QUOTED PASSAGE:
Smasharoo wrote:
Having seen some evidence that throws forward the idea that recipients of donors hearts gain their donors traits and memories
This never happened, you fucking daft cunt.
True and False.
Both the heart and the stomach have secondary neural networks around them. These networks are not nearly as large or complicated as in the brain, but are sufficiently large enough that some parts of a person's emotional reactions are stored/run from there.
It is partly a real feeling, not just a metaphor, if you experience a devastating event like "a punch to the gut", or experience fear as a clenching around your heart and/or stomach, or feel an incredible lightness in your chest when you fall in love. It's not just your brain sending nervous system signals to these organs that have a physical effect on these organs that you can physically feel. It is actually partly electrical synaptic events happening and experienced in the neural network around these organs.
Scientists have credible evidence that some donor hearts in a
very small minority of cases have come with enough neural network tissue that a small but significant (that is, noticeable) portion of the donor's tastes and interests as a person have come with it.
This phenomenon started to be tracked down after some heart recipients noticed such extreme taste changes in themselves after operations that they felt compelled to track down their donor's family and find out his/her history, and then took this information to their doctors and asked for explanations.
One recipient woman previously did not drink much, and she especially hated beer, and any hot-spicy foods. After her heart transplant, she craved beer and hot Mexican foods so much she switched to having them almost daily. Which turned out to be the favourite foods of her donor once she tracked him down.

REQUIRED WORK:
1. According to the forum post on heart transplants, which two organs have secondary neural networks around them?
2. Continue the forum post on heart transplants from its last sentence.

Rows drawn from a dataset
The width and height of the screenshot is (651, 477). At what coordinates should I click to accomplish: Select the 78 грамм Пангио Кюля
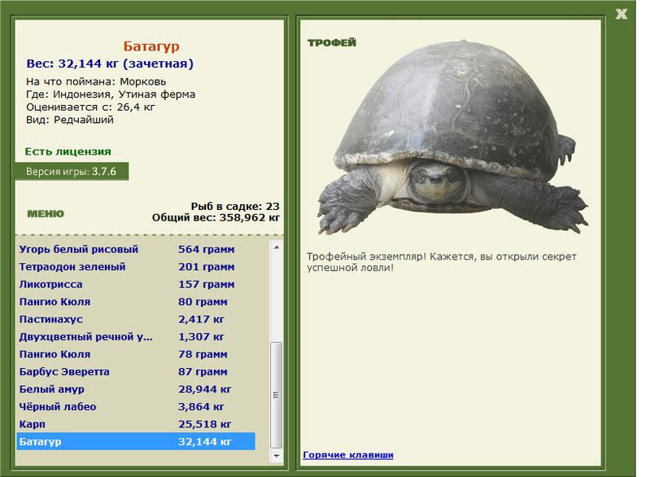136,354
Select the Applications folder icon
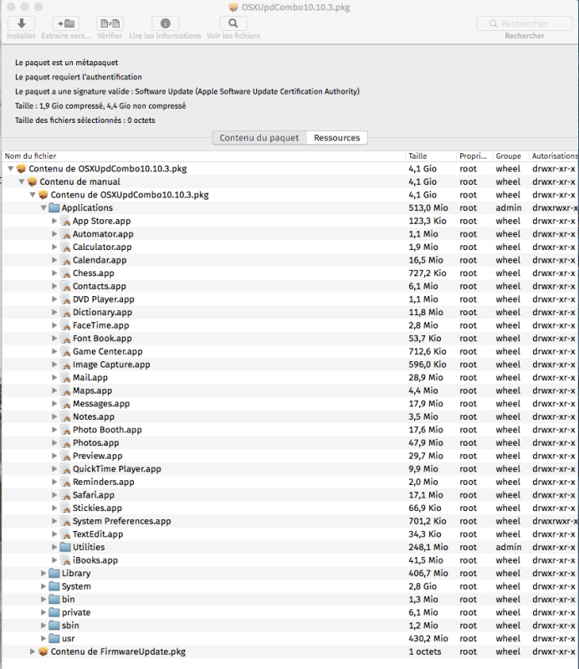The height and width of the screenshot is (669, 579). (54, 208)
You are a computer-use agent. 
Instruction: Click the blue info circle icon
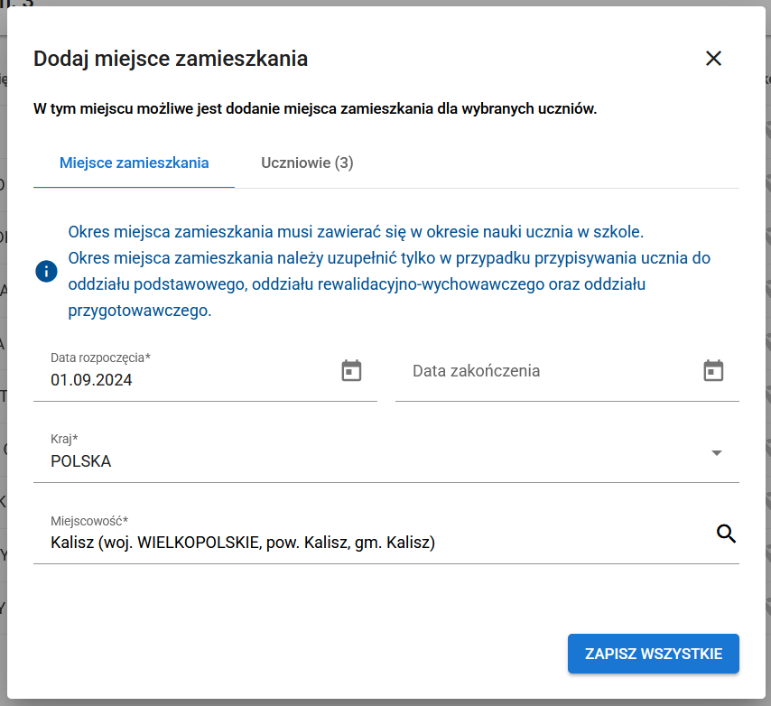[x=46, y=271]
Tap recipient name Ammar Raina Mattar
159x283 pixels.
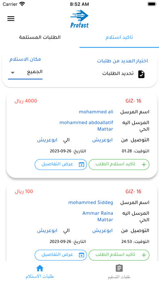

TASK RESULTS:
1. The heart and the stomach.

2.
An older (50's, 60's?) recipient male was a very ...um... working class male in his personality and tastes. He loved rock and metal music and hated classical and opera. Although long married, he was a very closed off man, who didn't talk about his emotions much. After his heart transplant, he loved classical music, and started buying and listening to it frequently. But the thing that freaked everyone out was that he started writing poetry. He'd never written a poem in his life, and suddenly he started writing several poems a week, many of them passionate love poems to his wife. His wife was delighted but startled, and he kinda was happy with his "new" self but also troubled, so they tracked down his donor.
Tragically, it was quite a young man who had died in an accident. He'd been a concert violinist and an amateur poet. Once the recipient family knew where these partial personality changes came from, they felt much more secure in just settling down and enjoying them.
Separately, there has been a long known phenomenon of a percentage of heart transplant patients becoming depressed immediately after their operations, and staying depressed for a couple of years afterwards. In light of these newer findings I would be interested if they could document if donors have a history of depression, and then track recipients and see if there are any correlations with which recipients suffer post transplant depression.
As for getting away with murder after receiving the heart tissue of a murderer? We all have to control our immoral impulses with our "better halves" anyway. I should expect and hope that people's brains can over-rule their hearts.